Records shown START

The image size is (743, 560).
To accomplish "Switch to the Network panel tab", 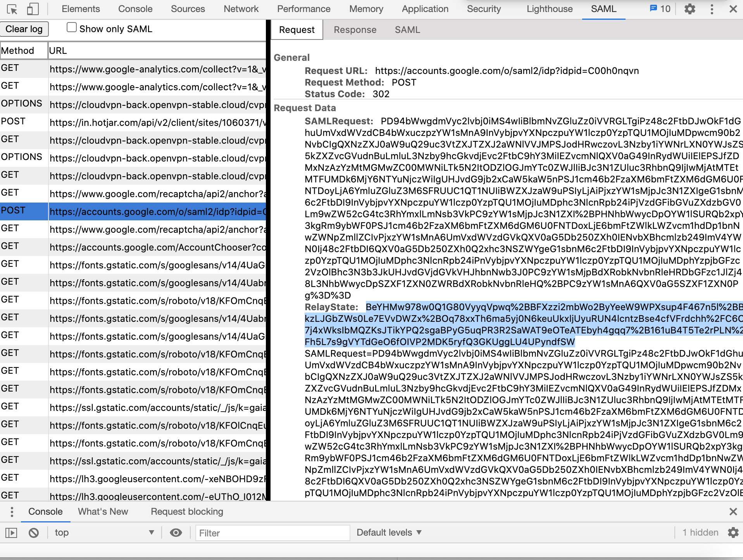I will (241, 9).
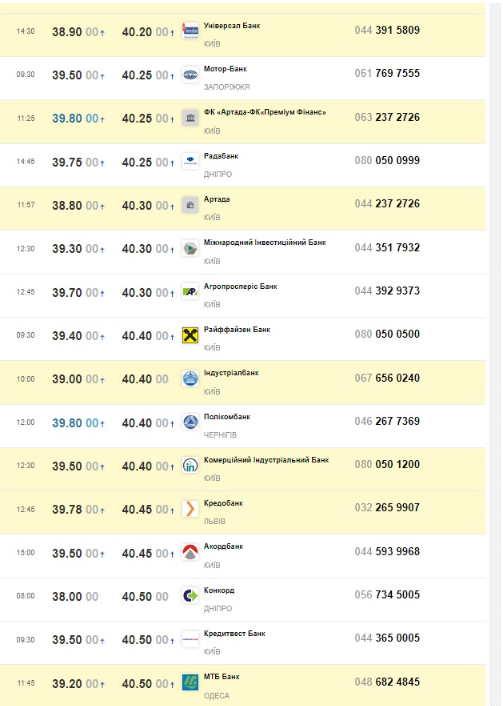Click phone number 044 391 5809
This screenshot has width=503, height=706.
[387, 30]
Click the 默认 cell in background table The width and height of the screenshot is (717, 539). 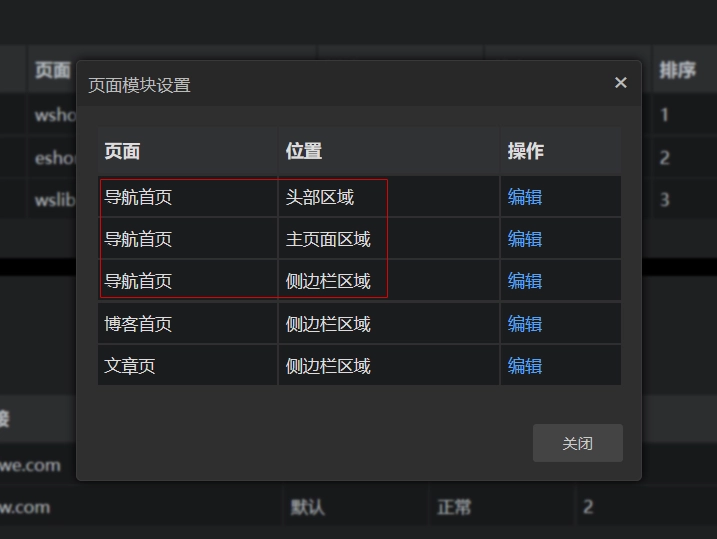pyautogui.click(x=308, y=507)
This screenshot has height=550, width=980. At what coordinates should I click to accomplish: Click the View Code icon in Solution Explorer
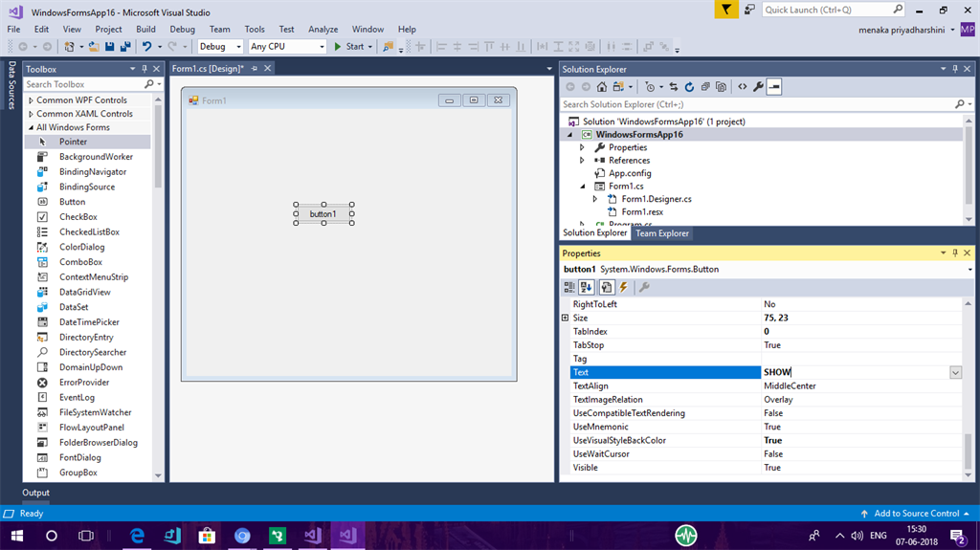point(742,87)
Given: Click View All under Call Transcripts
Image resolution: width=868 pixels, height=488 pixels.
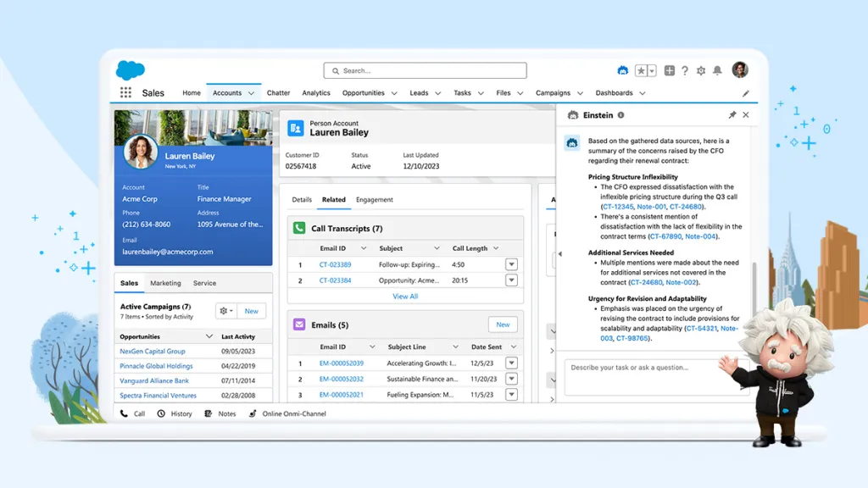Looking at the screenshot, I should pyautogui.click(x=404, y=295).
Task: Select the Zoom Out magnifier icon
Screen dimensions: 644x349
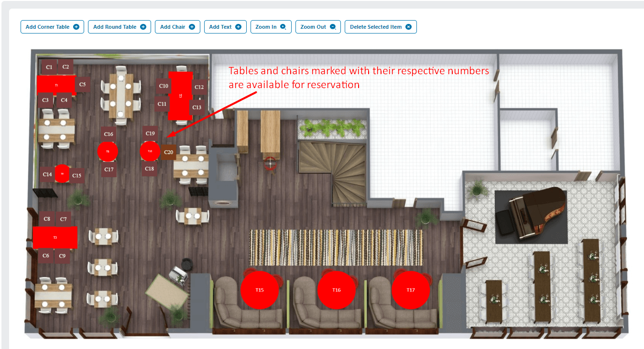Action: (333, 27)
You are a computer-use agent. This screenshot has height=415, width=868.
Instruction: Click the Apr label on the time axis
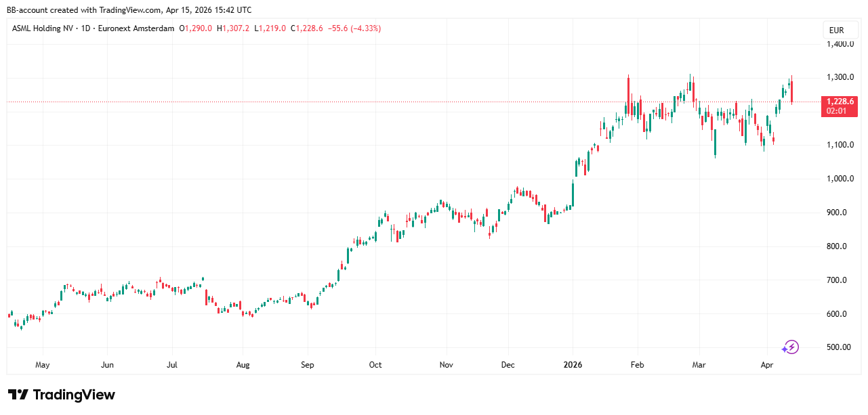tap(767, 365)
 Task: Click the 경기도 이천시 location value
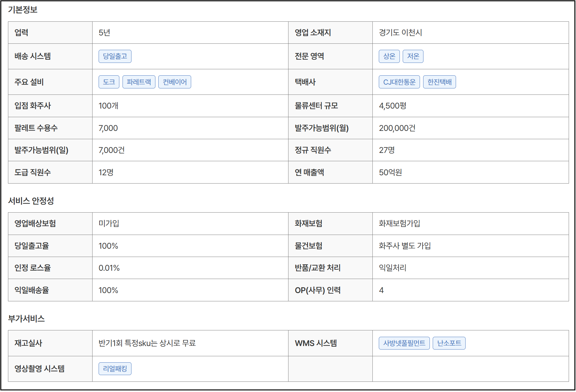[x=400, y=33]
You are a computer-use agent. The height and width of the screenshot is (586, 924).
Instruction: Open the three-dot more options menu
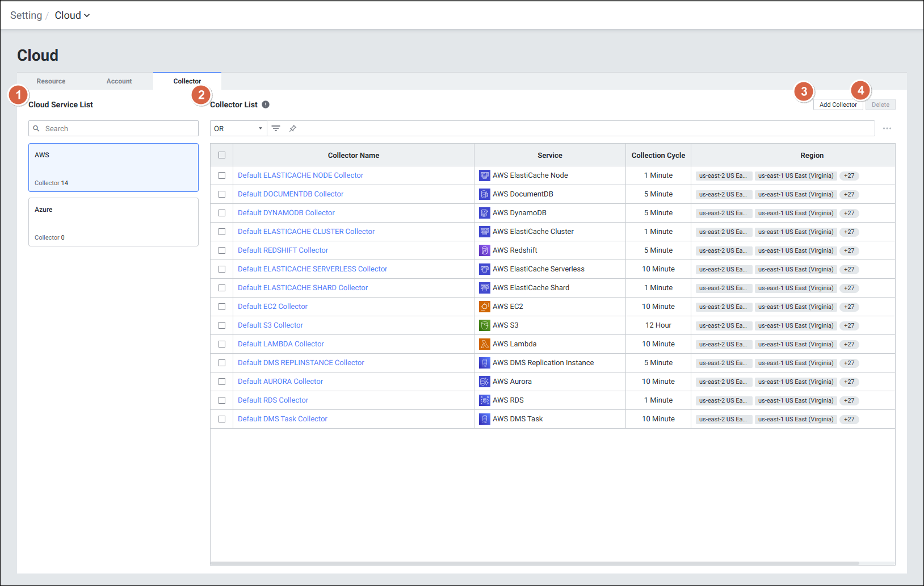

Records shown END

**Exercise:**
Go through the records and report each line that contains "computer".

**Answer box:**
You are a computer-use agent. This screenshot has height=415, width=868.
You are a computer-use agent. The height and width of the screenshot is (586, 924).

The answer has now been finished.